● **PASSAGE SHOWN**
★ ★ ★

It's the constant sensory input of the world and the realization and drive to survive as the second order effect of it. Mortality, vulnerability to external factors codified as input could in fact allow the LLM to independ as sentience.

Of course besides the sensors, it would also need a way to affect the physical world, and to be able to monitor the degradation if its own hardware, but when that barrier is crossed, it would be much closer to full sentience than whatever we have right now (which is nowhere near sentience or AGI).

Okay but this state is formed in text. Text isn't conscious
not really, it’s ultimately formed in electromagnetic fields.
Interesting point but even those people’s brains aren’t immutable. The have habit change without memory.
True, but I don’t see how that relates to consciousness. An LLM being continuously RLHF-trained also changes its habits; that alone doesn’t make it conscious.
The starting file may be immutable, but the whole processing of that file is very dynamic and intense. Maybe, if there is some consciousness, it lies somewhere during that processing.
Someone getting in an accident that chops their leg off doesn’t mean humans don’t have legs. Come on man.
they still have memory, just not new ones - they lived experiences
An LLM’s training could be seen as lived experience, and the fact that LLMs can output long sequences from their training material can be interpreted as them remembering those parts.

Also, how does that relate to consciousness? I don’t think that past episodic memory is necessary for consciousness.

★ ★ ★

● **DATA UNDER STUDY**
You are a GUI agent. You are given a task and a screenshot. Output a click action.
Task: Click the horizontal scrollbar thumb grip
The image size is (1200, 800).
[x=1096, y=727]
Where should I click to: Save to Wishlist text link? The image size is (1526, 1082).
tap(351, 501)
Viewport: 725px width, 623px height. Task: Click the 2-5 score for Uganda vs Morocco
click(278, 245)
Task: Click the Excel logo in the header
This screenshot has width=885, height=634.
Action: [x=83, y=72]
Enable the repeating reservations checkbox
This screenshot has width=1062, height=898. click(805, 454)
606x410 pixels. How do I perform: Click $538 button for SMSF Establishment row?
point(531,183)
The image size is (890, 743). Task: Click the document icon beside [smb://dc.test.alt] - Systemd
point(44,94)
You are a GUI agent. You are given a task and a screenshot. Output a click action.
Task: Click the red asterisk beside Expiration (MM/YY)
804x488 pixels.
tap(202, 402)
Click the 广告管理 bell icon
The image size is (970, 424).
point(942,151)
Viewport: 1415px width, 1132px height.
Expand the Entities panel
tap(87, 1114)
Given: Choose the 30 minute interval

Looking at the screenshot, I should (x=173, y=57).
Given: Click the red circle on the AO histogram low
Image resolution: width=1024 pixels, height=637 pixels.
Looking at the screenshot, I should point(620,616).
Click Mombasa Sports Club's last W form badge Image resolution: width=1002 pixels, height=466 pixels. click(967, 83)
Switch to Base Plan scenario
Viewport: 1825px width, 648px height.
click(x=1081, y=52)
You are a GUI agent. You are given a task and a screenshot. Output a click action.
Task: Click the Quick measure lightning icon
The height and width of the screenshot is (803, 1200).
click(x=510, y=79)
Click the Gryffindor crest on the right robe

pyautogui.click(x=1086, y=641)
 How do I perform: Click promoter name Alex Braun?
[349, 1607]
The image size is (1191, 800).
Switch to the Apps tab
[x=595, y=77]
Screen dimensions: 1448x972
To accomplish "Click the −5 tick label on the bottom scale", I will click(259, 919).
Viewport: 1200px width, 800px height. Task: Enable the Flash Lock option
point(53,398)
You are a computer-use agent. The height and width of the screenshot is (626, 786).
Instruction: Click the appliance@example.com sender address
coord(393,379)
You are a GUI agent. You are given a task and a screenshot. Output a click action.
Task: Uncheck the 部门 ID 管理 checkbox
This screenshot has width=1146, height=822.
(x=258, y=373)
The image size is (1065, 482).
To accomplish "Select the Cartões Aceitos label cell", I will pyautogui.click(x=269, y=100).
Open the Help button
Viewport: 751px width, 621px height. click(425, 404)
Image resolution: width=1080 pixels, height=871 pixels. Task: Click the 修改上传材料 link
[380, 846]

★ ★ ★

● **THE TASK**
Summarize the discussion of LLM sentience and consciousness above in two sentences.

● **WRITTEN REPLY**
The opening comment argues that constant sensory input, vulnerability and mortality codified as input, a way to affect the physical world, and the ability to monitor the degradation of its own hardware would bring an LLM much closer to full sentience than current systems, which it calls nowhere near sentience or AGI. The replies debate whether text, or the dynamic processing of an immutable starting file, could hold consciousness, whether an LLM's training could be seen as lived experience and its output of training material as remembering, and whether past episodic memory is even necessary for consciousness.